Quercetin follows a similar logic. It's a more abundant dietary flavonoid, also with demonstrated CD38 inhibitory activity in vitro, also with bioavailability limitations in oral form. The combination of quercetin with other agents — like dasatinib in senolytic research, or with various absorption enhancers — has been studied for different purposes, and some quercetin formulations use liposomal delivery or co-administration with bromelain to improve absorption. Whether these approaches produce meaningful CD38 inhibition in aged human tissue at practical doses remains an active research question with no definitive answer yet.

The scientific community is working on more potent and specific CD38 inhibitors that might be suitable for clinical use. Flavonoids are the low-risk, accessible end of this spectrum — they're dietary compounds with established safety profiles, the worst plausibly achievable outcome from taking them is minimal CD38 inhibition. On the other end of the spectrum, the pharmaceutical development of selective CD38 inhibitors for aging applications — without the broad immunosuppressive effects of the oncology drugs — is ongoing in several research programs. This is where the field is moving, but it hasn't arrived yet in a form that belongs in a practical protocol.

There's a second major consumer of NAD+ that deserves mention alongside CD38: the PARP family of enzymes. PARP — poly-ADP-ribose polymerase — uses NAD+ as a substrate to perform DNA repair. When cells experience DNA damage, PARP activity rises sharply, consuming NAD+ in large quantities to execute the repair process. In normally aging cells, chronic low-grade DNA damage accumulates and PARP activity rises correspondingly, creating an additional NAD+ consumption demand on top of CD38. Charles Brenner at City of Hope has written about the PARP-CD38 competition as one of the key dynamics driving age-related NAD+ decline: you have two major consumers — PARP for DNA repair signaling and CD38 for immune-related NAD+ catabolism — both rising with age, competing with the salvage pathway for a diminishing supply.
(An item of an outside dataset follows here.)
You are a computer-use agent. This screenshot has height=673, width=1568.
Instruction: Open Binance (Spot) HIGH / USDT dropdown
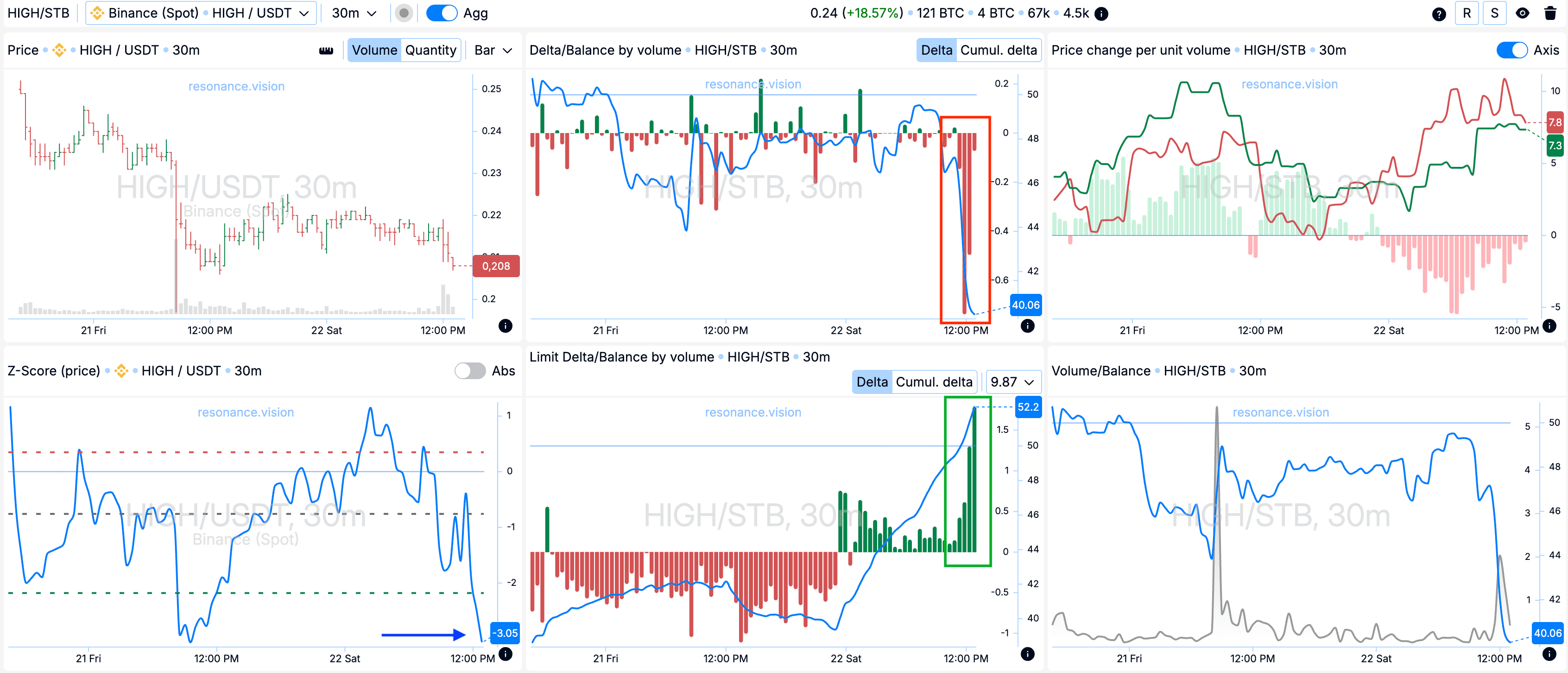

The implication for protocol design is significant. The NAD+ longevity story, in its simplest form, is: levels decline with age, sirtuins need NAD+, supplement to restore levels. That's true as far as it goes. What it leaves out is the dynamic equilibrium between production and consumption, the age-related shift in that equilibrium driven by CD38 and PARP, and the consequence that supplementation strategies designed for younger animals or people with normal CD38 activity may require recalibration when CD38 activity is elevated. A 250 mg per day NMN protocol that works beautifully in a 35-year-old may be insufficient in a 65-year-old with age-associated CD38 elevation — not because NMN stops working, but because the consumption side of the equation has changed.
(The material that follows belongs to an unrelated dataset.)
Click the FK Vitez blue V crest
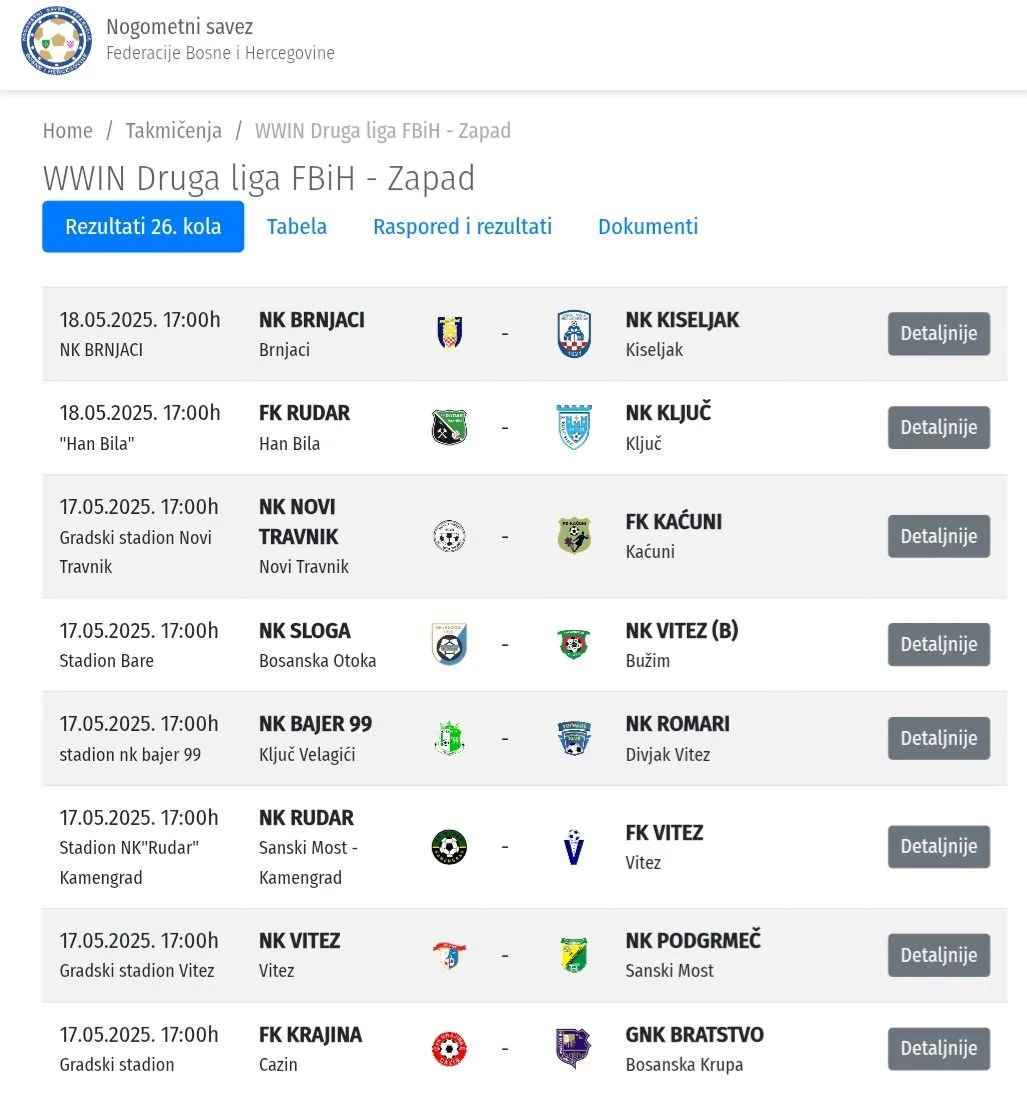click(x=574, y=846)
This doesn't mean supplementation is futile — the data shows blood NAD+ rises in aged subjects with precursor supplementation, and that matters. It means the more complete protocol likely involves addressing both sides: precursor supply and degradation management. Whether that degradation management is achievable through dietary flavonoids at current supplement doses is unclear. Whether it requires pharmaceutical-grade CD38 inhibitors is the subject of ongoing research. What's clear is that thinking about NAD+ only as a production problem misses half of the biology — and for people in the age range where NAD+ decline has its most consequential effects, the consumption half may be the more important one to understand.

The deeper implication reaches into how we should think about the whole NAD+ supplementation category. It's not that supplementing is wrong or pointless — there's reasonable evidence it does something useful. It's that the distance between "I raised my blood NAD+" and "I addressed the cellular NAD+ dynamics that matter for aging" may be larger than the simple version of the story suggests, and closing that gap probably requires engaging with the biology at more than one point.